In general, D3 looks to be a more general purpose graphing tool (also maps, multiple charting types, and graphs), while this is more single purpose.
upvote, because this is the correct answer to the question "how does this work differently from d3," as opposed to the question, "what are the advantages/disadvantages of using this over d3."
a quick f12-for-firebug reveals that sigma indeed uses the canvas element. i haven't actually used the library, but it appears ( https://github.com/jacomyal/sigma.js/blob/master/package.jso... ) to in fact be built directly on canvas, which is impressive in some sense but probably does duplicate a lot of work that could be avoided by using a generic-canvas-drawing-but-not-specifically-graph-drawing library.
d3 stands for "data-driven-documents" and is actually not specific to graphs. at the core, it's about (as the expanded name suggests) connecting html documents to javascript data structures. of course, lots of libraries -- angular, etc. -- may be described in such general terms, so more specifically, d3 is useful when you have both a lot of data (or a lot of structure to your data) and a lot of html elements to layout according to that data.
it just so happens that <svg> is now actually a tag in html ( : / ? i mean that, the advances in the browsers themselves, was news to me, when i looked at d3 for the first time), so yeah, d3 is most commonly used when the elements you want to lay out are a bunch of svg tags.

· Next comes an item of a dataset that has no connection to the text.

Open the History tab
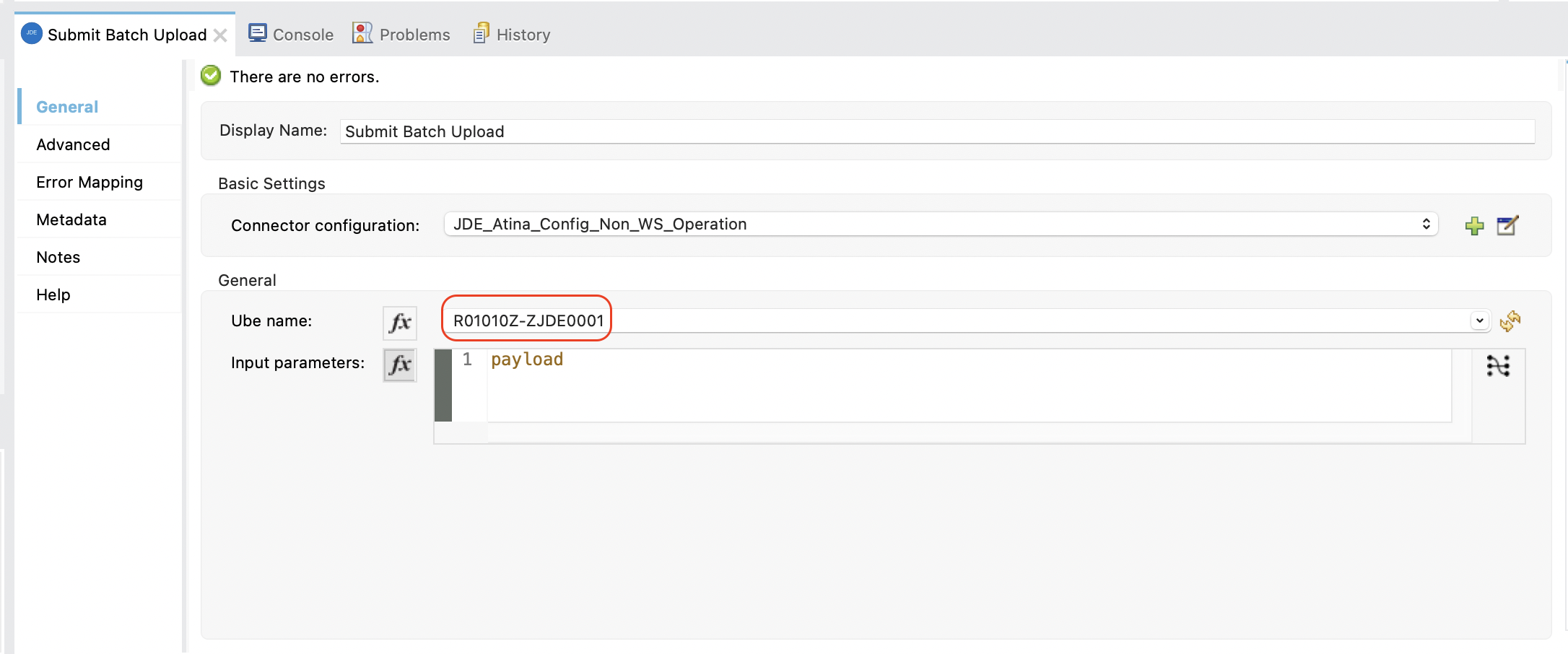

anyway, i really like d3 (and probably would like three.js, for that matter, if i took the time to toy around with it) b/c i think it does one fairly general thing, does it well, and has practical applications.
to add up on the other replies: sigma.js is plug-and-play, very easy to draw a force-directed graph with nice built-in features. d3.js requires more work to get to the same result.
Advantage of d3.js is that it is easier to customize the display you want.
other difference: sigma.js implements "force atlas 2 " algorithm - like the one found in Gephi, which may be more suitable for some graphs (when you want to highlight community structures)
Sigma is significantly faster than D3 for drawing large graphs; however, it's only able to draw graphs. D3 is a multipurpose library for many different kinds of visualizations.
Actually, as with d3, you can develop your own network visualization layouts.
The main difference is that sigma only deals with graphs drawing, so it deals without effort with drag and drop (mouse or touch), scaling the graph to the screen, smooth zooming (with mousewheel or pinch)...
It depends on where your data's coming from, but I tend to avoid doing layout in JS, and instead pre-lay-out the data using Gephi or graphviz (possibly in a cron job if the data changes), loading the hardcoded initial layout in JS and using sigma.js only for display/interaction. In the non-cron case, also lets me tweak the layout a bit through trial and error or trying out different algorithms, to get something I like. Obviously doesn't work for every possible usage, though.
In general, D3 looks to be a more general purpose graphing tool (also maps, multiple charting types, and graphs), while this is more single purpose.